With the late launch of the Aria collection and a resurgence of Covid-19 in Asia, sales at Kering slowed. However, Saint Laurent, Balenciaga and Alexander McQueen showed excellent growth.
On its earnings call on October 19, chief financial officer Jean-Marc Duplaix assured that Gucci’s prospects are stable, bolstered by the investment in the brand made this year and an expectation of increases in the next quarter. The brand has previously been growing at an accelerated pace, but growth has slowed in recent years. As it accounts for more than half of group sales and the majority of profits, investors have been concerned about its performance.
Revenue for the Kering group in the third quarter of 2021 rose 12.2% on a comparable basis year-on-year and 10% compared to the same period in 2019.

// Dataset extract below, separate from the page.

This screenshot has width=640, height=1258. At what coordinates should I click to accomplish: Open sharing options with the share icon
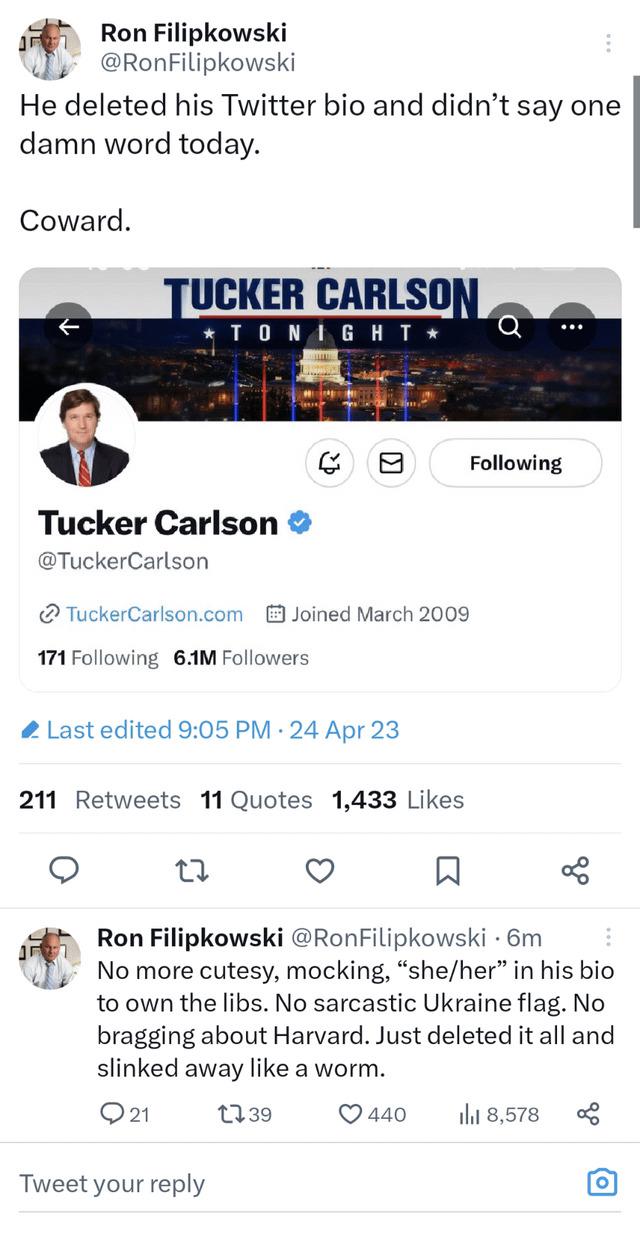(x=575, y=871)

Although analysts predicted a revenue rise of 9.1% for Gucci in the quarter, its revenue totaled €2,181.8 million ($2,538.1 million), an increase of 4.5% as reported and 3.8% on a comparable basis, well below the estimates. Gucci slowly rolled out the Aria collection worldwide in September. Duplaix noted that the Chinese market is central to the brand’s continued success, as its consumers have an appetite for newness. “We had more challenging situations in Asia and the Pacific. I will not make any predictions currently on the reception of the Aria collection, but we are very pleased with the product, its price architecture and the strength of the brand.”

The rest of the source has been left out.